New York resident Kimberly Flynn has some advice for the citizens of New Orleans: take the EPA's word with a grain of salt. Flynn lived through the terrorist attacks on the World Trade Center, and afterwards confronted the EPA multiple times about the contaminated dust left behind in many residential apartments. She talks with host Steve Curwood about lessons the EPA should learn from 9/11.



Transcript

CURWOOD: One of the critics is Kimberly Flynn, a 9/11 survivor , and co-coordinator of the 9/11 Environmental Action Group in Lower Manhattan. She’s also a native of New Orleans and she joins me now from New York City.

Hello.

FLYNN: Hello, thanks for having me.

CURWOOD: Let me ask you, you've had many meetings with the EPA about their disaster response after 9/11. What was the quality of your overall experience with them?

FLYNN: Well, it was an experience of struggle. My group and the community groups and labor groups that went into these meetings at EPA Region 2 in the summer of 2002, brought to EPA many recommendations for important improvements to EPA's testing and cleanup protocols. EPA, unfortunately, ignored our recommendations, and then, in 2003, the EPA's Inspector General released its report on EPA's environmental response, and lo and behold, every recommendation that we had made was in the IG report Chapter 6 on the indoor cleanup. We were right, the EPA was wrong.

CURWOOD: Now, you were trying to make your neighborhoods habitable again. What was the problem with the EPA? They weren't testing the right things? They weren't making the right recommendations? What did you want them to do?

FLYNN: Well, what we wanted them to do was something called “representative testing.” We wanted them to do testing in buildings successive perimeters around Ground Zero. So you test around Ground Zero, and then you move out to the next circle and you test inside buildings there, and you test and look for the point at which contaminants, like lead and asbestos and mercury and other things in the World Trade Center dust, drop off significantly. EPA never conducted representative testing.

We also wanted EPA to offer a sound, comprehensive cleanup of all residences and workplaces that were affected by the disaster. EPA, instead, offered a voluntary cleanup for apartments only, it did very little outreach, and the cleanup was very substandard. In the end, fewer than 18 percent of, I think, 30,000 apartments in Lower Manhattan were even touched by the EPA.

CURWOOD: So now, as you look at what's going on in New Orleans as far as the EPA's response to the hurricane, how do you feel about how it's doing its job?

FLYNN: Troubled. We’re actually very worried that we’re watching another cover up shape up.

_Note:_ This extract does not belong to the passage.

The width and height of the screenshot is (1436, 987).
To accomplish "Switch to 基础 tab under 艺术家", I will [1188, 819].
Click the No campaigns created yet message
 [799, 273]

CURWOOD: Cover up? That’s strong words.

FLYNN: Yeah, I know it is but, really, when we look at EPA's testing design for floodwater in New Orleans, EPA started out with six sites where they were doing water sampling. Now it's expanded to 13 sites. But New Orleans is 180 square miles of land and 80 percent of that was underwater. So this raises the question of whether EPA is using adequate sampling methodologies, or whether in fact EPA is looking to find as little as possible so that it has to conduct as little cleanup as possible.

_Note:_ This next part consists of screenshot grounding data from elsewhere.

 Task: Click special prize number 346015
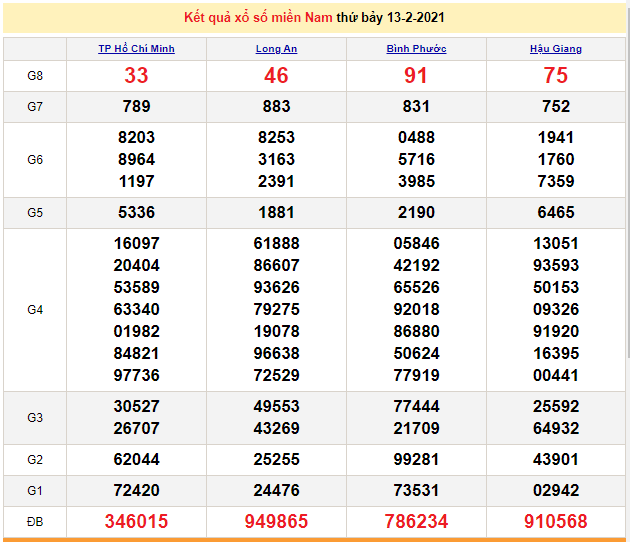(x=136, y=522)
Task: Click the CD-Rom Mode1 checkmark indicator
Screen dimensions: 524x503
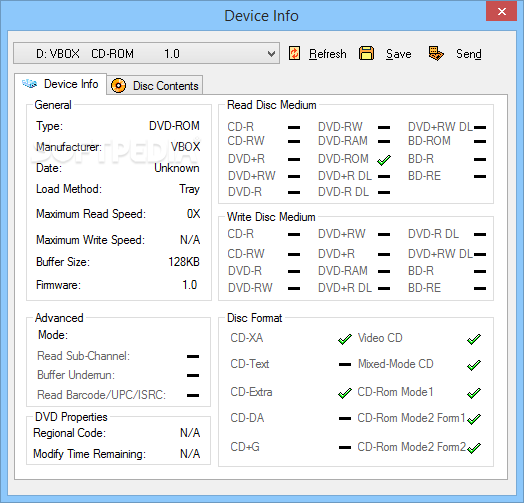Action: click(x=474, y=393)
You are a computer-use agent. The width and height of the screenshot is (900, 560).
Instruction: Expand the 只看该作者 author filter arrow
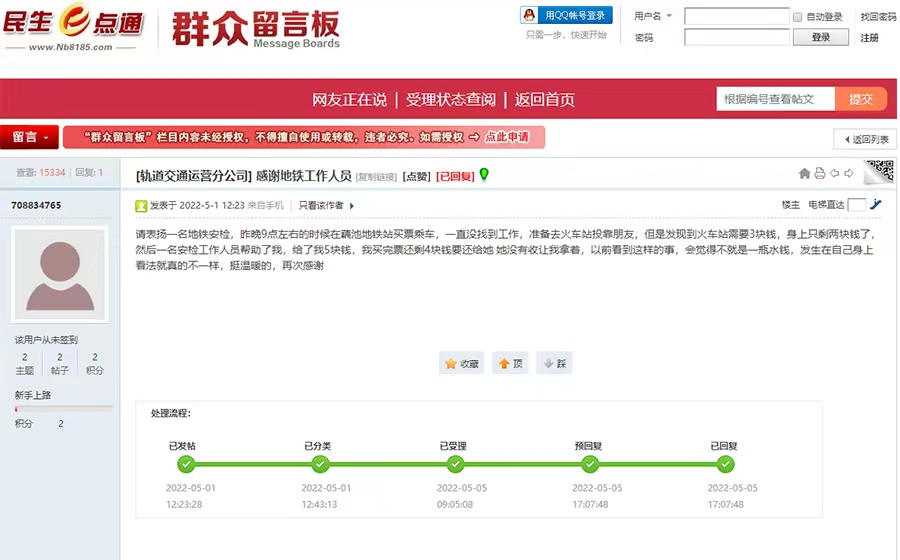[351, 205]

CURWOOD: You have family in New Orleans, I understand it, still. Where were they when the hurricane struck?

FLYNN: My family was in an apartment building in the near vicinity of the now-notorious 17th Street Canal levee break.

CURWOOD: How did they do?

FLYNN: They did fine. The winds were extremely scary, and they were actually, you know, they were very concerned when the floodwaters started to rise late Monday. But, eventually, they were rescued by first responders, and they are now safe and sound. We’re very lucky.

CURWOOD: What's your advice to them about going back to the city?

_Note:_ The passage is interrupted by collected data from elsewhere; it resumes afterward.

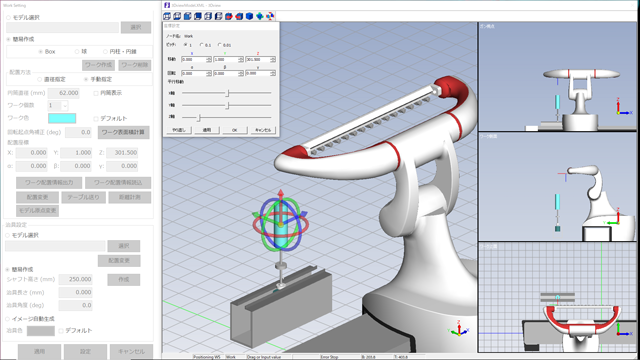Click the cyan ワーク色 color swatch
This screenshot has height=360, width=640.
[62, 118]
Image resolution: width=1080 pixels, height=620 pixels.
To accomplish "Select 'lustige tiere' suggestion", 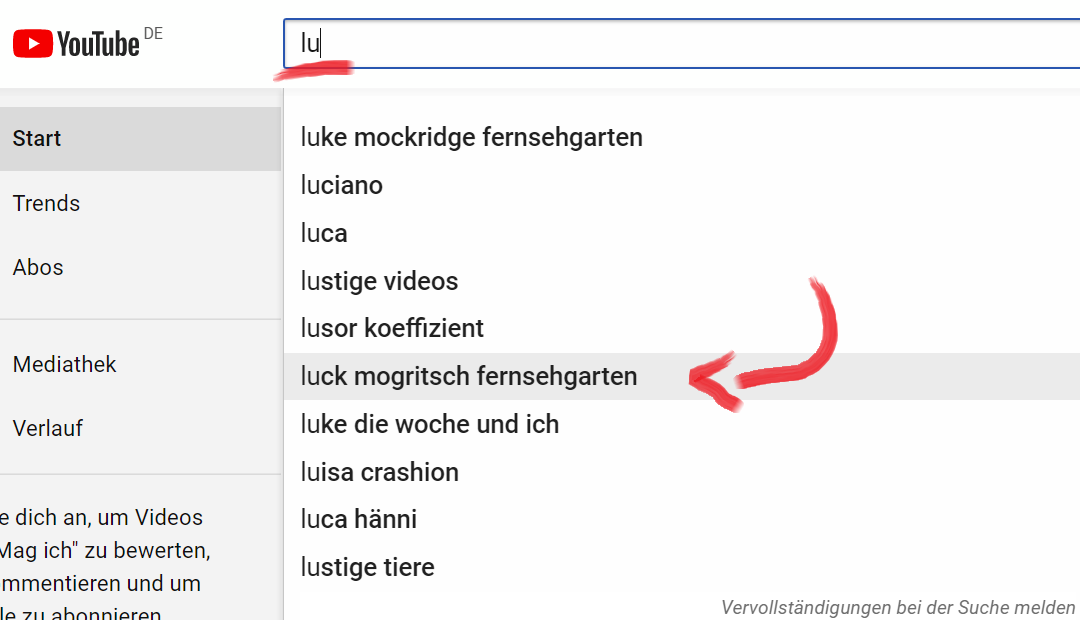I will point(367,567).
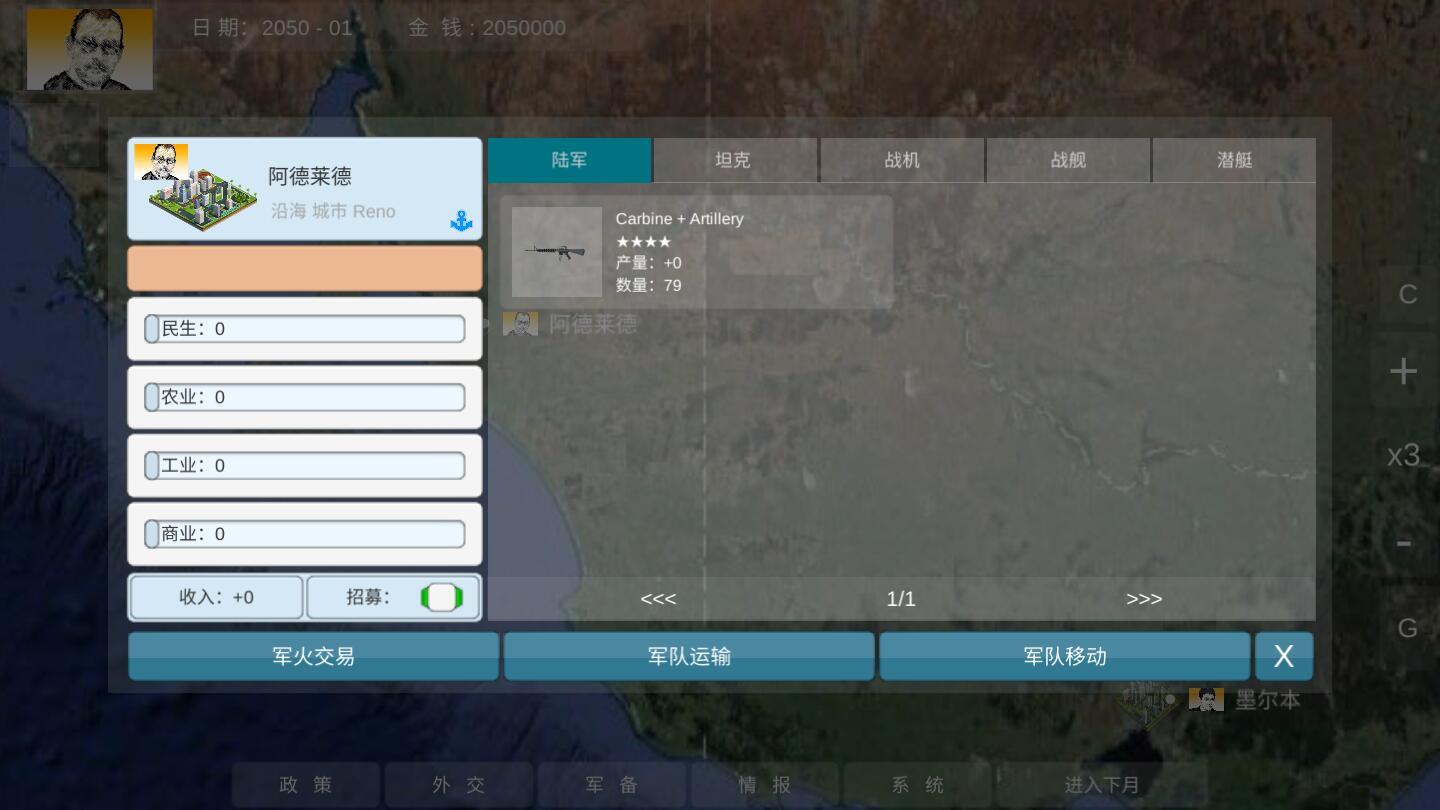
Task: Go to next page with >>>
Action: [1144, 599]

FLYNN: Well, my advice to them right now is not to go back to the city. And you know, New Orleanians love the city and New Orleanians want to come back, but right now, the city is far too contaminated.

CURWOOD: In your view, the EPA didn't do a very good job in communicating with the public after 9/11 in New York. What should they do now in New Orleans?

FLYNN: Well, EPA actually has even a legal obligation to do everything in its power to engage the affected communities. And we know that New Orleans is a diaspora right now and people are displaced, but they are clustered in nearby cities like Baton Rouge and Houston. So if EPA were to take seriously that it has to partner with the community, it would hold a series of town halls in these cities that should be broadcast on TV and the Internet. The public needs to get a chance to question the EPA and what we've learned from experience is that that's the fastest way to get to the bottom of any situation that involves toxics.

CURWOOD: Kimberly Flynn is co-coordinator of the 9/11 Environmental Action Group in Lower Manhattan. She's also a native of New Orleans. Thanks for your information, Kim.

FLYNN: Thank you very much.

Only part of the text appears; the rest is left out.